Results: Significantly higher mean levels of SBP, DBP, and PP were found in Group I compared to Group II: SBP_d – 5.10% higher (126.12±2.49 mmHg (I) vs. 119.79±2.06 (II), p<0.01); SBP_n – 6.60% higher (117.61±2.82 mmHg (I) vs. 109.96±2.94 (II), p<0.05); DBP_d – 9.60% higher (75.82±1.90 mmHg (I) vs. 68.55±1.48 (II), p=0.01); DBP_n – 14.10% higher (68.83±1.89 mmHg (I) vs. 59.12±1.88 (II), p<0.05); PP_d – 7% higher (50.53±1.39 mmHg (I) vs. 47.04±1.66 (II), p=0.05); and PP_n – 8.50% higher (49.08±1.73 mmHg (I) vs. 44.95±1.62 (II), p<0.05). The average TI values were also significantly higher in smokers (Group I) compared to non-smokers (Group II): TI SBP_d – 55.50% higher (p<0.01), TI SBP_n – 58.90% higher (p<0.01), TI DBP_d – 57.50% higher (p<0.01), and TI DBP_n – 46.30% higher (p<0.01). HR was 10.80% higher in Group I compared to Group II (86.68±1.89 bpm (I) vs. 77.38±2.24 (II), p<0.01).

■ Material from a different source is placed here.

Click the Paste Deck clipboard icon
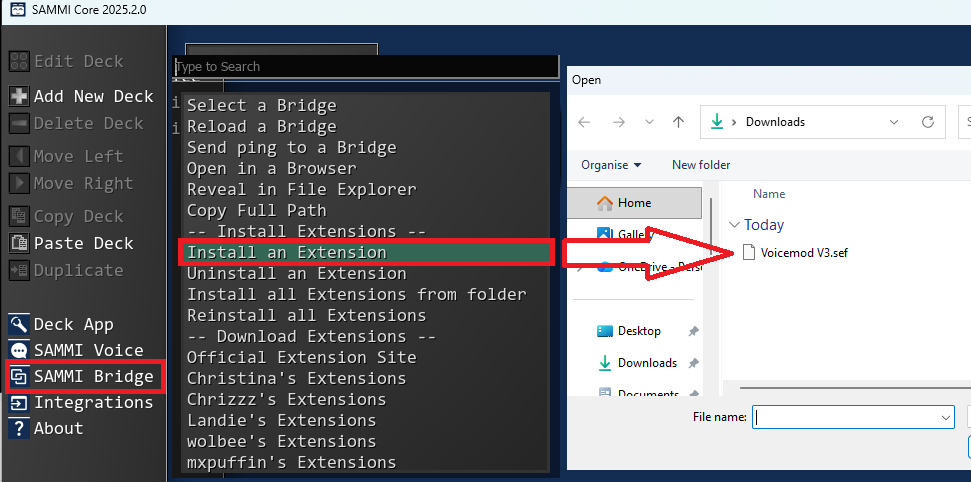 [x=19, y=243]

The mean GFR in smokers was 13.00% lower compared to non-smokers (56.67±2.79 ml/min/1.73 m² (I) vs. 64.25±3.51 (II), p<0.05). The proportion of patients with CKD stage I was 0% (I) versus 14.30% (II); stage II CKD – 40.00% (I) vs. 45.71% (II), p<0.05; stage III CKD – 45.71% (I) vs. 37.14% (II), p<0.05; and stage IV CKD – 14.30% (I) vs. 2.85% (II), p<0.05.
A significantly higher ACI level (by 57%) was recorded in smokers (Group I) compared to non-smokers (Group II) (57.76±6.74 mg/mmol (I) vs. 36.63±5.14 (II), p<0.01). The proportion of patients with moderately elevated ACI (3-30 mg/mmol) was 17.14% (I) vs. 42.85% (II), p<0.05; and those with significantly elevated ACI (>30 mg/mmol) – 82.85% (I) vs. 57.14% (II), p<0.05.
Conclusions: In the group of smoking patients with NSTE-ACS and CKD, significantly higher mean levels of SBP, DBP, PP, TI, and HR were observed. This group also exhibited more pronounced signs of kidney damage, including lower GFR values and higher ACI levels, indicating a likely adverse impact of smoking on BP regulation and the renal microcirculatory system.